Atambua, Investigasi.News – Sidang praperadilan yang diajukan Piche Kota di Pengadilan Negeri Atambua Kelas IB kembali bergulir pada Rabu, 8 Juli 2026. Dalam persidangan dengan agenda penyampaian duplik Termohon, pembuktian dari Pemohon, pemeriksaan saksi, serta keterangan ahli, Tim Kuasa Hukum dari Koalisi Lakki Associates Law Firm mengklaim muncul sejumlah fakta yang dinilai penting untuk menguji keabsahan proses penyidikan maupun penetapan tersangka terhadap klien mereka.
Tim kuasa hukum yang terdiri dari Cosmas Jo Oko, S.H., Oktofianus Taka, S.H., Jondri Linome, S.H., Yohanes Gore J. Ari, S.H., dan Anjelina Wora Roi Wani, S.H., menyatakan seluruh dalil yang disampaikan dalam persidangan merupakan fakta yang berkembang selama proses pemeriksaan di hadapan hakim praperadilan.
Advokat Oktofianus Taka, S.H. menjelaskan bahwa saksi yang dihadirkan, yakni ibu korban, memberikan keterangan yang menurutnya berbeda dengan keterangan pada tahap awal penyidikan.
Menurutnya, saksi menerangkan bahwa kliennya tidak terlibat dalam dugaan tindak pidana persetubuhan terhadap anak di bawah umur. Ia juga menyebut adanya pengakuan mengenai dugaan tekanan maupun intimidasi yang dialami saat proses pemeriksaan sebelumnya.
“Itu merupakan fakta yang terungkap di persidangan hari ini dan menjadi bagian dari alat bukti yang kami ajukan kepada majelis hakim,” ujar Oktofianus.
Sementara itu, Advokat Cosmas Jo Oko, S.H., mengatakan pihaknya juga menyerahkan Berita Acara Pemeriksaan (BAP) perubahan sebagai salah satu alat bukti yang dinilai relevan dalam menguji sah atau tidaknya penetapan tersangka terhadap Piche Kota.
Menurut Cosmas, perubahan keterangan tersebut diperkuat oleh kesaksian ibu korban yang mendampingi anak pada saat pemeriksaan tambahan.

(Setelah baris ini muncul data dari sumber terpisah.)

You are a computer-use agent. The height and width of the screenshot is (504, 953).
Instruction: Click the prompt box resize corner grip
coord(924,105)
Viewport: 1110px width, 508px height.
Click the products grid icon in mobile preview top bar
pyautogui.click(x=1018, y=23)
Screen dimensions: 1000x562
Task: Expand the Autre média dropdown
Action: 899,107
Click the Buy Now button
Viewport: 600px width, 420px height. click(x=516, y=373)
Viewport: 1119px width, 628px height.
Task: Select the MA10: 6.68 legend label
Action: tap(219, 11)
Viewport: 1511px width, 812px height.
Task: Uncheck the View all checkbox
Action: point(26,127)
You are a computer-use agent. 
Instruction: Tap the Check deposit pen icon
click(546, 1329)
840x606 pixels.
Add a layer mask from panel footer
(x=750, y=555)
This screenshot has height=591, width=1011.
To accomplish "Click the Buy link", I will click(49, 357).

Selain menghadirkan saksi, tim kuasa hukum juga menghadirkan seorang ahli hukum acara pidana. Berdasarkan pendapat ahli yang disampaikan di persidangan, kata Cosmas, terdapat sejumlah aspek prosedural yang dinilai perlu diuji secara hukum dalam proses penyelidikan dan penyidikan yang dilakukan penyidik.
“Pendapat ahli memperkuat argumentasi permohonan praperadilan kami mengenai sah atau tidaknya penetapan tersangka serta tindakan hukum lain yang dilakukan penyidik,” katanya.
Senada dengan itu, Advokat Hans Gore menilai perubahan BAP yang disampaikan korban seharusnya menjadi satu kesatuan yang dipertimbangkan penyidik.
Menurutnya, apabila terdapat perubahan keterangan pada alat bukti utama, maka perubahan tersebut tidak dapat diabaikan begitu saja karena merupakan bagian dari rangkaian pembuktian yang wajib dinilai secara menyeluruh.
Kuasa hukum juga menyoroti status hukum kliennya yang hingga kini masih berstatus tersangka, sementara berkas perkara disebut belum dinyatakan lengkap (P-21).
Mereka berpendapat kondisi tersebut menunjukkan masih adanya persoalan dalam proses penyidikan yang patut diuji melalui mekanisme praperadilan.
Dalam pernyataan penutupnya, Cosmas Jo Oko mempertanyakan alasan penyidik tetap mempertahankan status tersangka terhadap kliennya meskipun, menurut versi mereka, terdapat perubahan keterangan dari korban.
Ia juga menyoroti adanya penambahan pasal sangkaan dalam proses penyidikan lanjutan yang menurut pihaknya tidak didukung fakta sebagaimana yang mereka yakini.
Tim kuasa hukum menegaskan seluruh argumentasi tersebut telah disampaikan secara resmi dalam persidangan dan kini menunggu penilaian majelis hakim.
Sidang praperadilan dijadwalkan kembali berlangsung pada Kamis, 9 Juli 2026, dengan agenda pemeriksaan ahli dari pihak Termohon.